Wiki-like, server-side web page editing?
April 22, 2005 4:13 PM   Subscribe

Is there server-side software that that I can log into to give me a directory listing of all the pages and folders on my web server and allow me edit the text and upload binary files? Even better would be to have it allow me to put a little edit link somewhere on the page if it knows via cookies that I'm logged in. I'd like to be able to easily edit my site from anywhere. It's not exactly a wiki because they seem to have their own directory structures, I don't need their special formatting syntax, and it wouldn't be communal. Of course, free is preferable.
posted by bitpart to Computers & Internet (8 answers total) 1 user marked this as a favorite
 
The Typo3 CMS allows you to edit pages from within the browser viz. you visit the page and if you're logged in, you can edit the elements on the page directly.
posted by Gyan at 6:16 PM on April 22, 2005


hotscripts.com has probably dozens of free scripts listed that would do the job in a few different languages. Here's the php script index. What you end up liking might be a wiki, a content management system, a file transfer or manipulation script, even an ftp program or something.
posted by 31d1 at 6:58 PM on April 22, 2005


Response by poster: Thanks to both of you for the suggestions. I'm still reading through Typo3's stuff, but it seems like it's a bit much. I need something basic: directory tree and a login, that's about it. I'm also still perusing Hotscripts. You both really helped by saying "content management system" and "CMS": they give me something to google with. Thanks again.
posted by bitpart at 7:38 PM on April 22, 2005


actually, I think file management might be a better keyword/section on hotscripts.
posted by shoepal at 9:14 PM on April 22, 2005


ok, I re-read the question and maybe CMS is closer to what you are looking for... My bad.
posted by shoepal at 9:16 PM on April 22, 2005


On Apache, mod_dav + .htaccess files.

This will allow you to open the files locally on most OS platforms and copy files at whim.
posted by tomierna at 9:38 PM on April 22, 2005


it's probably overkill for you but at work we use opencms. It's java based and requires a container to run in but the beta version 6 will do exactly what you are looking for. Downside is that it stores files in a virtual file system (in a database), not the actual file system in your OS.

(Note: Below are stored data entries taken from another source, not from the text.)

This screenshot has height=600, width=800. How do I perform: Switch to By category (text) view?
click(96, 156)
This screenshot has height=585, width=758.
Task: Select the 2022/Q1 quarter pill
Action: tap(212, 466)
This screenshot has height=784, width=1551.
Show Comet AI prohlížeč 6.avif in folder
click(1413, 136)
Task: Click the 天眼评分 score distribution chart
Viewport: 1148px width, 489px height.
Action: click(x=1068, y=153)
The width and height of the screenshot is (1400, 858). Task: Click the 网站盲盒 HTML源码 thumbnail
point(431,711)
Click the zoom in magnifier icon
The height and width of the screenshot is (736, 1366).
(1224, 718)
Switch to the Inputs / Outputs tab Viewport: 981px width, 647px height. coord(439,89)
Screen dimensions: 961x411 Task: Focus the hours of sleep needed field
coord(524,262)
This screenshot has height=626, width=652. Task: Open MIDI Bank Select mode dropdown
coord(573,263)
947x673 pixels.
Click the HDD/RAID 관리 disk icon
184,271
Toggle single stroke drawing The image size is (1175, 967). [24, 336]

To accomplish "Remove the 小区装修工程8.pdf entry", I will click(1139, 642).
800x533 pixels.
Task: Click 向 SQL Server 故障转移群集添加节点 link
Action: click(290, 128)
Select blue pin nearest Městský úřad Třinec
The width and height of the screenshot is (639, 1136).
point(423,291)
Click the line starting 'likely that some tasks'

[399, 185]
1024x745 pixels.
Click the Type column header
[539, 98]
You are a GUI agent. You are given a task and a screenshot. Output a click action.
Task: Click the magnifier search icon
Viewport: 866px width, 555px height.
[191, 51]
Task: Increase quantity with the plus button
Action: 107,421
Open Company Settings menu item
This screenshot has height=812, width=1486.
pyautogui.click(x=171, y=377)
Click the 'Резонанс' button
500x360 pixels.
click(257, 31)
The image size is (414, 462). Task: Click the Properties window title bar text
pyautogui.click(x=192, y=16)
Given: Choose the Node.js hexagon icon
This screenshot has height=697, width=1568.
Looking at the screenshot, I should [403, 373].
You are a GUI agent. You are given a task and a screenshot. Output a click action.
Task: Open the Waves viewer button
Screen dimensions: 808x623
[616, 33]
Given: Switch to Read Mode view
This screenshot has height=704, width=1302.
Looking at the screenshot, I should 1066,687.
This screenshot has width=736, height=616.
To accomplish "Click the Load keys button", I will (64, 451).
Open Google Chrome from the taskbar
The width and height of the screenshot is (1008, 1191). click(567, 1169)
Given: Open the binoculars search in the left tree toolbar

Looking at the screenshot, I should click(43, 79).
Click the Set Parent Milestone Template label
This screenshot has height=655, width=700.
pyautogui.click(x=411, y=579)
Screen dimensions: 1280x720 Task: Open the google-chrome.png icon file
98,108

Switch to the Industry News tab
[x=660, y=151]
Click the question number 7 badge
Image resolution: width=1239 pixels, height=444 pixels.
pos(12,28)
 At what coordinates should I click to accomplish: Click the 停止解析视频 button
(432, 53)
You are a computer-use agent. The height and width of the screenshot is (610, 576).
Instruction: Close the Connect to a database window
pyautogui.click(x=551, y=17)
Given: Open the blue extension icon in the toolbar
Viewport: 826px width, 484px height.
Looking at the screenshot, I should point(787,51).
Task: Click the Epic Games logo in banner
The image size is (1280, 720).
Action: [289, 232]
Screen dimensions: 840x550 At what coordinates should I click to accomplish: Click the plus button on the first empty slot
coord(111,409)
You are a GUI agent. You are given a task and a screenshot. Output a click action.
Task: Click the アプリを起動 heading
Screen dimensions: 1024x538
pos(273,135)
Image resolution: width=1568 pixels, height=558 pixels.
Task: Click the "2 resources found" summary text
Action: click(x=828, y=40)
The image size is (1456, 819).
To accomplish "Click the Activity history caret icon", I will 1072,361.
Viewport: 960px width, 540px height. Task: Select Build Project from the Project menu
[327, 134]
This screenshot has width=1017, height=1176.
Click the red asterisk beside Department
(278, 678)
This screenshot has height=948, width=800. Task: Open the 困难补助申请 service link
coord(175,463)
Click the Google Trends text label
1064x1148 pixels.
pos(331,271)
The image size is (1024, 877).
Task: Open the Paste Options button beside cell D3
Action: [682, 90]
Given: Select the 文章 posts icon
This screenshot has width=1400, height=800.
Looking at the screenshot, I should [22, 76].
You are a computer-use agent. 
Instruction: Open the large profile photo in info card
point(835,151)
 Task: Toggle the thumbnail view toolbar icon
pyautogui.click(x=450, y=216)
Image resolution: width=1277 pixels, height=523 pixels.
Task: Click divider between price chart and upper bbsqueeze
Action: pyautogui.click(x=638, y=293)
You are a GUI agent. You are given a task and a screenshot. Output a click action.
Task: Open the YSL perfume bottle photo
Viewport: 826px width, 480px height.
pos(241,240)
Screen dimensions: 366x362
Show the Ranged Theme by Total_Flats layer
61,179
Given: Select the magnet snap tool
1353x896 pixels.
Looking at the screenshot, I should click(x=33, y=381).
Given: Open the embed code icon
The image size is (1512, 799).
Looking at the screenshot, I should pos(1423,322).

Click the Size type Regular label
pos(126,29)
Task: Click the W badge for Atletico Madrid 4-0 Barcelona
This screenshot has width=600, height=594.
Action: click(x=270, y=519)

If that is overkill, I second the WebDAV suggestion by tomierna. I use this to get to my files on my web server at home.
posted by toomuch at 7:53 AM on April 23, 2005


Response by poster: Thanks everyone for their suggestions. All the suggestions seemed to be toomuch overkill. I was trying to learn if I could set it up myself when I quite luckily found exactly what I was looking for: PHP HTTP File Editor. It doesn't have file-uploading or built-in authentication, but I think I'll be able to implement those myself.